XAI-02 Replication Log

Summary of Actions

  1. test source photonics
  • xai-02 moved to D44.1 to test source photonics issue and verify PRs.
    • 1927771-1 - Garnet - Hardening of clocking initialization to prevent link-flaps
    • 1927780-1 - [Garnet] :: Temperature threshold values are not showing for AEC cables
    • 1930806-1 - QFX5240-64OD: Add periodic logging of sensor and fan data
    • 1932323-1 - QFX5240: monitor the changes in APLL LOL counter.
  1. Power cycle testing

    • Performed multiple power cycle tests on xai-02 and peer device for DR8 with san-q5240-08.
  2. Image validation

    • Arun’s private image loaded to check DR8 issue.
  3. Further power cycling

    • Device moved back to D44.1.
    • Power cycle tests repeated on xai-02 and san-q5240-08.
  4. image movement

    • xai-02 moved to D40, then back to D44.1.
    • Power cycle tests executed on xai-02 and san-q5240-08.
  5. Topology change

    • xai-02 peered with:
      • san-q5240-q03 using source photonics optic
      • san-q5240-08 on one port
    • This setup includes customer QD optics.

Device Details

san-q5240-q03 | LAB119568 | qfx5240-64qd | San Diego (A.7.075) | A24 | 28

Observation:
Device was found powered off due to a loose power cord.


Optic Movement

Moved optic P8TT005726 – QSFP-DD800-8x100G-DR8 to san-q5240-q03.

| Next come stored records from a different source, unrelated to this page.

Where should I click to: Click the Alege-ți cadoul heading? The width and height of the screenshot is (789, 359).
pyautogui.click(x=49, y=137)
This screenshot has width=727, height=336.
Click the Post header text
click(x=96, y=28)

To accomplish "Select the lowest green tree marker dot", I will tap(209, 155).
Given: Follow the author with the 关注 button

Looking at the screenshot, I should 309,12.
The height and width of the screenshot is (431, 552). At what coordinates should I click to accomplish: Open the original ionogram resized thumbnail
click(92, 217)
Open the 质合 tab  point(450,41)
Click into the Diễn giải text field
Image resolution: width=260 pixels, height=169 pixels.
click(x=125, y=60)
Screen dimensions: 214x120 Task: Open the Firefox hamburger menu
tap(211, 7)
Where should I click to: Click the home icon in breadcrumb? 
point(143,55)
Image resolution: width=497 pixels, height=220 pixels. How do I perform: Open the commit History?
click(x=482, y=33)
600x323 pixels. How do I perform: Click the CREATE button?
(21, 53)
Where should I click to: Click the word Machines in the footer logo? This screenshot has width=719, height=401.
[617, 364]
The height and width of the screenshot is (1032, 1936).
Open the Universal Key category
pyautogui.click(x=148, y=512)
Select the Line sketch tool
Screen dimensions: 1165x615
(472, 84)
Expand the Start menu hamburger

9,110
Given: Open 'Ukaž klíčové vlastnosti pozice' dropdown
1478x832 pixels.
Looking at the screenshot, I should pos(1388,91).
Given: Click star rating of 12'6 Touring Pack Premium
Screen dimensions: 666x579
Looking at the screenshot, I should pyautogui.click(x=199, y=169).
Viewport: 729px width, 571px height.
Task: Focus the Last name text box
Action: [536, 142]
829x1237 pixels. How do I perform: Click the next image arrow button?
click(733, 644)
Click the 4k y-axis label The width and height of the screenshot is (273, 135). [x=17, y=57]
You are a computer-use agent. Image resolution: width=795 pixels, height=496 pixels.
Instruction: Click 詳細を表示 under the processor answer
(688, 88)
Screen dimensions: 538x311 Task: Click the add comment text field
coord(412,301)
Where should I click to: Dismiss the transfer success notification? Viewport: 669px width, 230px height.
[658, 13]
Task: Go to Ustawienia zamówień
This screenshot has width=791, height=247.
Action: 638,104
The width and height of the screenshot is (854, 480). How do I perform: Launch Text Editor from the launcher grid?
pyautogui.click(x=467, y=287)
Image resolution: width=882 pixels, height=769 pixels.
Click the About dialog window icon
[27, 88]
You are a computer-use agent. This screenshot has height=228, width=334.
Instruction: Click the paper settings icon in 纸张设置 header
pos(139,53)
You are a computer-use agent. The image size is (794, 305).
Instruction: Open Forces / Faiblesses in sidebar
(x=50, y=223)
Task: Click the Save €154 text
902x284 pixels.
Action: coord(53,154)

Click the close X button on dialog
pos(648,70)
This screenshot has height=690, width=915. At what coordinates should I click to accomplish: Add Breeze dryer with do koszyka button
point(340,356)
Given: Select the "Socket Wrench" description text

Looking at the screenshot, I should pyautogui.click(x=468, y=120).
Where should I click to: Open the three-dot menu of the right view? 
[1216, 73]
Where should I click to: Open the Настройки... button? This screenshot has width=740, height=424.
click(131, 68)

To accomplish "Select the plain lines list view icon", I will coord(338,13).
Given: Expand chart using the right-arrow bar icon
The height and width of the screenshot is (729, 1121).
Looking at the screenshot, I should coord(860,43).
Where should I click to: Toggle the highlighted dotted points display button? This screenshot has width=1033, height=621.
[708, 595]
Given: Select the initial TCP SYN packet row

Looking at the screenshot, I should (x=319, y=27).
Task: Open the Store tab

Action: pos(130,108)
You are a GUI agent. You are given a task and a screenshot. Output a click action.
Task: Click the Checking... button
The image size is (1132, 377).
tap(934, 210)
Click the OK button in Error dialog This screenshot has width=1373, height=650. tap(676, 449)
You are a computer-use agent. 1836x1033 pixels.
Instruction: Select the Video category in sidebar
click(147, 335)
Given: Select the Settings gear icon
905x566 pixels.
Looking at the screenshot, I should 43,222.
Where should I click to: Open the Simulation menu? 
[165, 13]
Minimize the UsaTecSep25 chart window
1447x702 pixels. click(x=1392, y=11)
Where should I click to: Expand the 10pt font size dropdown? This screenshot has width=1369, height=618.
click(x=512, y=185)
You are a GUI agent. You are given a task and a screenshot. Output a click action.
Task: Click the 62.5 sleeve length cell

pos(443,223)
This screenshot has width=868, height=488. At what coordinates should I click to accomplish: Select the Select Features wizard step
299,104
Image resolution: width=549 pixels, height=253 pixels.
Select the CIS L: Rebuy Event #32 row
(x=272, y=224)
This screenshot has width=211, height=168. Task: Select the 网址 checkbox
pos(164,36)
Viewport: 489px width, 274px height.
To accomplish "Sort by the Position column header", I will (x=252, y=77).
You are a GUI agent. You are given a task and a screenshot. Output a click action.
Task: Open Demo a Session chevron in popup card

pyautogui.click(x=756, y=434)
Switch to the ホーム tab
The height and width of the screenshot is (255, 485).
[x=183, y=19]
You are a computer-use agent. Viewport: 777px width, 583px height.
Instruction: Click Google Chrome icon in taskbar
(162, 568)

root@san-q5240-q03> show chassis hardware | match "Xcvr 60"
Xcvr 60 XXXX NON-JNPR P8TT005726 QSFP-DD800-8x100G-DR8

Power Cycle Events

482 23/01/26 17:50:00 ltPwr -f xai-qfx5240-02
483 23/01/26 17:50:12 ltPwr -f san-q5240-q03
484 23/01/26 18:21:23 ltPwr -n san-q5240-q03
485 23/01/26 18:21:39 ltPwr -n xai-qfx5240-02

Fan Script & Flap Observations

  • Fan speed changed 65% → 90% → 65%
  • All AECs flapped
  • Server ports flapped with 12–13 seconds between down/up
  • QD ports showed micro and transient flaps

Flap Timeline

Saturday – 01/24

  • Jan 24 13:30:02
  • Jan 24 17:27:45

Sunday – 01/25

  • Jan 25 16:02:10
  • Jan 25 20:11:23

Monday – 01/26

  • Jan 26 12:59:33 UTC
  • Jan 26 13:02:00 UTC
  • Jan 26 15:19:16 UTC

Tuesday – 01/27

  • Jan 27 14:29:51
  • Jan 27 14:59:23

Notes / Open Questions

  1. Upgrade sequence D44.1 → D40 with power cycling.
  2. Fan control script impact.
  3. Organic flapping on et-0/0/27:1.
  4. Addition of customer QD optics and new device san-q5240-q03.